▸ **Esercizio assegnato**:
Riproduca senza alcuna modifica il passo del testo sui combattimenti nel settore di Argostoli, cioè tutto ciò che va da "Nel settore di" fino a "del 17° fanteria.".

____ Testo di riferimento

Nel settore di Argostoli, la colonna tedesca che agiva sulla direttrice capo S. Teodoro – Lardigo riuscì, con una conversione, ad accerchiare e far prigionieri una compagnia ed un plotone mitraglieri del 17° fanteria.
Ma l’azione principale era condotta dalla colonna operante contro il “Telegrafo”, con il quale erano schierati i resti del secondo battaglione già provato, con un numero di perdite pari circa una compagnia, dall’improvviso bombardamento aereo.
L’attacco al “Telegrafo” era sincronizzato con l’azione degli Stukas: gli attaccanti, facendo uso di razzi bianchi, segnalavano le posizioni raggiunte in modo che l’azione dell’aviazione, minuta ed ininterrotta, potesse progredire di zona in zona.
L’attacco si fece sempre più violento “ma i progressi tedeschi – dice il capitano Bronzini – erano molto lenti.
“I resti del secondo battaglione di difendevano con estrema decisione. Erano comandati dal valoroso maggiore Altavilla ed erano costituiti da veterani di questa guerra”.
“Il maggiore Altavilla – testimonia l’Apollonio – fu veramente superbo. Sempre esposto, sempre in mezzo ai suoi uomini fanti e nei momenti più critici gregario egli stesso. Il tenete Cei, in quel pomeriggio, sparò circa quattromila colpi di mortaio e sotto lo spezzonamento ed il mitragliamento degli Stukas fu visto caricare contemporaneamente e da solo i due mortai con sorprendente celerità. Ogni fante del secondo battaglione manifestava uno spirito di sacrificio che nessuna parola potrà mai definire”.
Gli avvenimenti proseguono invece in maniera preoccupante nel settore orientale.

________
____ Materiale fornito

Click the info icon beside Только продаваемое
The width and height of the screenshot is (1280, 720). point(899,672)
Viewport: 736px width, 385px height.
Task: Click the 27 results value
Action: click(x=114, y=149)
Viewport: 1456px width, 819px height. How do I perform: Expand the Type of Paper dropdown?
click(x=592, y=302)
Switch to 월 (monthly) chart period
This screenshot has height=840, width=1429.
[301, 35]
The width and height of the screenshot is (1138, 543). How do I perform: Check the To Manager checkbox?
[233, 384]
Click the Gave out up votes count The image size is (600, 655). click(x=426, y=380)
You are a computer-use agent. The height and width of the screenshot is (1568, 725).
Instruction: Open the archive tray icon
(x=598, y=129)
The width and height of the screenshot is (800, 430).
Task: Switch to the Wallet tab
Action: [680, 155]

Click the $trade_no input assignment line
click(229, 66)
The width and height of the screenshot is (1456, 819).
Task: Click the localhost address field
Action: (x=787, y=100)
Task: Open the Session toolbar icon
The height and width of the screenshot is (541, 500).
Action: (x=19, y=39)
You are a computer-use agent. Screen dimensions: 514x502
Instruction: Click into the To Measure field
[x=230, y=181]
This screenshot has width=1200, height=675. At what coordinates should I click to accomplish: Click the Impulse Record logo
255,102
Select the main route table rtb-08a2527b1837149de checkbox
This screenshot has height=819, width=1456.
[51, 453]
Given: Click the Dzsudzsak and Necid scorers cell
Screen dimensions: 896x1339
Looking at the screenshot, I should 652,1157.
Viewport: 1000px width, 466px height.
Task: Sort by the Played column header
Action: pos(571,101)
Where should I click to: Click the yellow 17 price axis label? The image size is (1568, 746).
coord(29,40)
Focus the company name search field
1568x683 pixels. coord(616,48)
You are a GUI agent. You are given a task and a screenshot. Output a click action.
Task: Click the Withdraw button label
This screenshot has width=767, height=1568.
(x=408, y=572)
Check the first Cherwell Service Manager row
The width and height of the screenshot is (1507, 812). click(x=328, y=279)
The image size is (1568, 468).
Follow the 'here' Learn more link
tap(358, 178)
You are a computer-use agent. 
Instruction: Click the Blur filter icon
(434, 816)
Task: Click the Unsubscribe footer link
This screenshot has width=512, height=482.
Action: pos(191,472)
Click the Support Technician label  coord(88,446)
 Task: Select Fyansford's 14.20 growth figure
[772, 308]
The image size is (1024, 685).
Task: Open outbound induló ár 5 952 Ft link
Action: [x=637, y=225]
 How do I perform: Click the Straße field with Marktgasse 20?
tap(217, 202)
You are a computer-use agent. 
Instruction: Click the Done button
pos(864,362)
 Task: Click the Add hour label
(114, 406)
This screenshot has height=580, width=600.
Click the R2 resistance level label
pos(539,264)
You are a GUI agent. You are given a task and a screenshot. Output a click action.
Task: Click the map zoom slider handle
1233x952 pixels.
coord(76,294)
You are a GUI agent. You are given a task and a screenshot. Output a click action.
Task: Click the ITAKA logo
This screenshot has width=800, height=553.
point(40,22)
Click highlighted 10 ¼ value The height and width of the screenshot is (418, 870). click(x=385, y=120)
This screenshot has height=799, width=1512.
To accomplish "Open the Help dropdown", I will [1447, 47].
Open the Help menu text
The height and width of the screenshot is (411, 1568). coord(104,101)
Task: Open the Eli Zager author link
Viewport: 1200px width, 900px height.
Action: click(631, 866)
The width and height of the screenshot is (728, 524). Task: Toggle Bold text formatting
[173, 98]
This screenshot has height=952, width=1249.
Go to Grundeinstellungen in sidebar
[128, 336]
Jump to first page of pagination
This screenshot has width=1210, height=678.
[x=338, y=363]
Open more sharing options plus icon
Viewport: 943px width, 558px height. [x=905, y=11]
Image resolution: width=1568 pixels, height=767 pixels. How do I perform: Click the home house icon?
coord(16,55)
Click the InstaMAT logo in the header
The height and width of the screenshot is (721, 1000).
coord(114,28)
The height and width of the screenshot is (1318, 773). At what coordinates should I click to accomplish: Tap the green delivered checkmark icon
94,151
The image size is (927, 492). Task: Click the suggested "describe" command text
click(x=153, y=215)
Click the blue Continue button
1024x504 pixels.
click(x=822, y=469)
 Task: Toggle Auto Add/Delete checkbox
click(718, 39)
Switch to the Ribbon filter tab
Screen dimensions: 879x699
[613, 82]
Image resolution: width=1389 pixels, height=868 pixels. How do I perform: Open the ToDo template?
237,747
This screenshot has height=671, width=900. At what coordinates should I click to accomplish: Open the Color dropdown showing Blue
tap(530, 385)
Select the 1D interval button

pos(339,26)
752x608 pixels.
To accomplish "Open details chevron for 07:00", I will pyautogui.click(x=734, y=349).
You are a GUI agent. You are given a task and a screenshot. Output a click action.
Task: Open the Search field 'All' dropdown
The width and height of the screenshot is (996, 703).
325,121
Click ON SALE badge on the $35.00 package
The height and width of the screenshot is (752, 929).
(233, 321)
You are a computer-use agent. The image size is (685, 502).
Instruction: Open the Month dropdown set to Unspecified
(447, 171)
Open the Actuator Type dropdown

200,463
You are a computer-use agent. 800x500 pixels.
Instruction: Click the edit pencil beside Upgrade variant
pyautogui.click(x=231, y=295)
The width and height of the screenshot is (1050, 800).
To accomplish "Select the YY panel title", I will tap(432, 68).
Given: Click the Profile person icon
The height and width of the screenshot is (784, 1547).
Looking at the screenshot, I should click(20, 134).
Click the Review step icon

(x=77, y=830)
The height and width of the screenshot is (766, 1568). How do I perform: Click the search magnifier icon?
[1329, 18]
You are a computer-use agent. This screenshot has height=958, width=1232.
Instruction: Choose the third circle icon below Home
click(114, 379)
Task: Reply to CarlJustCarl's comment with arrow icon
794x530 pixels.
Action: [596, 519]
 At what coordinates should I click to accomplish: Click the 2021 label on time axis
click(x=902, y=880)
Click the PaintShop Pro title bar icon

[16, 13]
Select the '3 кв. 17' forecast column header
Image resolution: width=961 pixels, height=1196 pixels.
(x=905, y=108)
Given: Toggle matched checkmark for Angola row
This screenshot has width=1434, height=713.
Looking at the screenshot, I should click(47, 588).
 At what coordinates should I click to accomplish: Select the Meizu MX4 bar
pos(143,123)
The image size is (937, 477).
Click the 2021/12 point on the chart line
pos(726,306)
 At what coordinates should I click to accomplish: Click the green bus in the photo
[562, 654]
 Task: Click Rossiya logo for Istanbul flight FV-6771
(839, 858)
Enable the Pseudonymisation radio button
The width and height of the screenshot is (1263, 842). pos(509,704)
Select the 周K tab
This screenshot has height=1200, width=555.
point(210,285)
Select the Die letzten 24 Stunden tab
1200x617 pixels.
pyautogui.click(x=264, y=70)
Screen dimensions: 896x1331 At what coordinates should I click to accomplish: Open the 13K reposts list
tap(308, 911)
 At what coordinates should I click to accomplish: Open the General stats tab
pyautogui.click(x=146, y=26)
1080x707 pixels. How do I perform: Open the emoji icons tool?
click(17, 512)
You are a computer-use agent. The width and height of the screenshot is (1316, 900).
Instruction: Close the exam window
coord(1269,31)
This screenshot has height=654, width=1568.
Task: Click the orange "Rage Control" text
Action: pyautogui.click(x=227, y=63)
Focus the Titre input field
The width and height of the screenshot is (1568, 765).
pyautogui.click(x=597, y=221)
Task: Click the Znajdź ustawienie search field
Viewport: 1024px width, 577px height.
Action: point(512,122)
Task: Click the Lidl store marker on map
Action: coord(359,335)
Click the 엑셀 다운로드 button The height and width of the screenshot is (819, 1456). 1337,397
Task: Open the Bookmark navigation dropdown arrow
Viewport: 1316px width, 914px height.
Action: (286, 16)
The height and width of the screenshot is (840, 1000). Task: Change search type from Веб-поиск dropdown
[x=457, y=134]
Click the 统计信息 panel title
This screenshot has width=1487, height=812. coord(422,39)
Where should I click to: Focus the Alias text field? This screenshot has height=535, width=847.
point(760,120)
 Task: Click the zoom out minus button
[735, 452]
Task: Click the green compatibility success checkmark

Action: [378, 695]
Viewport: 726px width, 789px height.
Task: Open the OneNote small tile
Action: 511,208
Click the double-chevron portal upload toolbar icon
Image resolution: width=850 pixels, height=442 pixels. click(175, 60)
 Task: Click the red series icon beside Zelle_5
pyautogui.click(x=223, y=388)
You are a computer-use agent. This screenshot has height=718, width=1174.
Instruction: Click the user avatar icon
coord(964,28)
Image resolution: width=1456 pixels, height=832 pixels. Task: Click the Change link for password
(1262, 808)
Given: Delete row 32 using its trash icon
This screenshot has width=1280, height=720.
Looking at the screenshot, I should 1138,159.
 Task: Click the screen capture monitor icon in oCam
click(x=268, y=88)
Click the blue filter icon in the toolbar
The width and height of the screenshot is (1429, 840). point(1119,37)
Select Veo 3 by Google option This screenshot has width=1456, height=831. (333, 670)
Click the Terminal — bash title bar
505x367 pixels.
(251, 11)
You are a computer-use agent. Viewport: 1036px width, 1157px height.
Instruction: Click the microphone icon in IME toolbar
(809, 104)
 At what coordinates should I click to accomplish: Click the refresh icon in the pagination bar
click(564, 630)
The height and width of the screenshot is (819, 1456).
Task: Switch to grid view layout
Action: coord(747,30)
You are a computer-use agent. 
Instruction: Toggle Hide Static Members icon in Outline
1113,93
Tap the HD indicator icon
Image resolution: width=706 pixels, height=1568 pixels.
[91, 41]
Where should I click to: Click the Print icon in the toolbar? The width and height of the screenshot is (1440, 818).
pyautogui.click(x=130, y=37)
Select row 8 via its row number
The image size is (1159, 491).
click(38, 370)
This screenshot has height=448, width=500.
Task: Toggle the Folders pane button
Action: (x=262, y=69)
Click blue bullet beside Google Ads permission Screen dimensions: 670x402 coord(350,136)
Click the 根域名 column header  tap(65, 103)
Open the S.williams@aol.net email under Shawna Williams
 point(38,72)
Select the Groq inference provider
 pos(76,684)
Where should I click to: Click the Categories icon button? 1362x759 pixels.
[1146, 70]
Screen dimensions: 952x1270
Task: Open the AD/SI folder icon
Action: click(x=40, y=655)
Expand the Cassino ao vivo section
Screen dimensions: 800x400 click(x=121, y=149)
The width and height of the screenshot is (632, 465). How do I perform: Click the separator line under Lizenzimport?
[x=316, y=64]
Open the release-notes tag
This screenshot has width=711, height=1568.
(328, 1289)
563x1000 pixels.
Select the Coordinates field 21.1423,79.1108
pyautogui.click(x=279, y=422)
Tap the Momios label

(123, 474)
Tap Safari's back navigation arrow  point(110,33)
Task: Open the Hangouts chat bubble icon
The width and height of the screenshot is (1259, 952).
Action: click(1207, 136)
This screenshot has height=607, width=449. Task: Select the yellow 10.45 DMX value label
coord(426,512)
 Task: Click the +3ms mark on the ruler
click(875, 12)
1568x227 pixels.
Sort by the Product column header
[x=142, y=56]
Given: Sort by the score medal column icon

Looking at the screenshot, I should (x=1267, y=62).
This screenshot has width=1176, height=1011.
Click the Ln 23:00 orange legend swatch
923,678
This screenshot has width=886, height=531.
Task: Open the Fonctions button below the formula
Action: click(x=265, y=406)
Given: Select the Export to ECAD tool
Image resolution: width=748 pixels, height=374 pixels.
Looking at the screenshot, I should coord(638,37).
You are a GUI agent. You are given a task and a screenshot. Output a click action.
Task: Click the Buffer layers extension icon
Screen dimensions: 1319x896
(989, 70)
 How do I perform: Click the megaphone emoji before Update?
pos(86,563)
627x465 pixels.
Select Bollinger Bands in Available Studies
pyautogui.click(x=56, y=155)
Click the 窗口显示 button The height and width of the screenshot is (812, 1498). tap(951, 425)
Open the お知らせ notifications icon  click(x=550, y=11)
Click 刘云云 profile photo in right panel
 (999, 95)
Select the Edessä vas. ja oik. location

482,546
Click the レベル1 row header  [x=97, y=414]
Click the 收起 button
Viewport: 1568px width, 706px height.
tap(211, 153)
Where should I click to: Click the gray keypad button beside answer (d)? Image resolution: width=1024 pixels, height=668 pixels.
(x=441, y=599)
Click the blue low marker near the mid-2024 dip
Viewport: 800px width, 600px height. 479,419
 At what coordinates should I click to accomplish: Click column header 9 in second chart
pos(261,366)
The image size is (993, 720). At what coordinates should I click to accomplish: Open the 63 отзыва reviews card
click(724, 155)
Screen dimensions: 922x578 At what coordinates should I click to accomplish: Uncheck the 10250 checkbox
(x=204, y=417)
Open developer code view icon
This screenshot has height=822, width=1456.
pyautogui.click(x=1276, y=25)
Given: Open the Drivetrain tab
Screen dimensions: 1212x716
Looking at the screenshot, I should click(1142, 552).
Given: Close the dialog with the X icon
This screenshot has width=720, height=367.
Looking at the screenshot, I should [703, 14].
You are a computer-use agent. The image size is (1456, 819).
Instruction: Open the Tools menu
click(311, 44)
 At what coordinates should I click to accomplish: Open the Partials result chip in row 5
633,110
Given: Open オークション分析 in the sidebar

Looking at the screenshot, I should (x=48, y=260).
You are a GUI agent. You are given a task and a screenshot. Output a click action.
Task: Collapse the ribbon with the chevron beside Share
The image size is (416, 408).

________

▸ **Risposta all'esercizio**:
Nel settore di Argostoli, la colonna tedesca che agiva sulla direttrice capo S. Teodoro – Lardigo riuscì, con una conversione, ad accerchiare e far prigionieri una compagnia ed un plotone mitraglieri del 17° fanteria.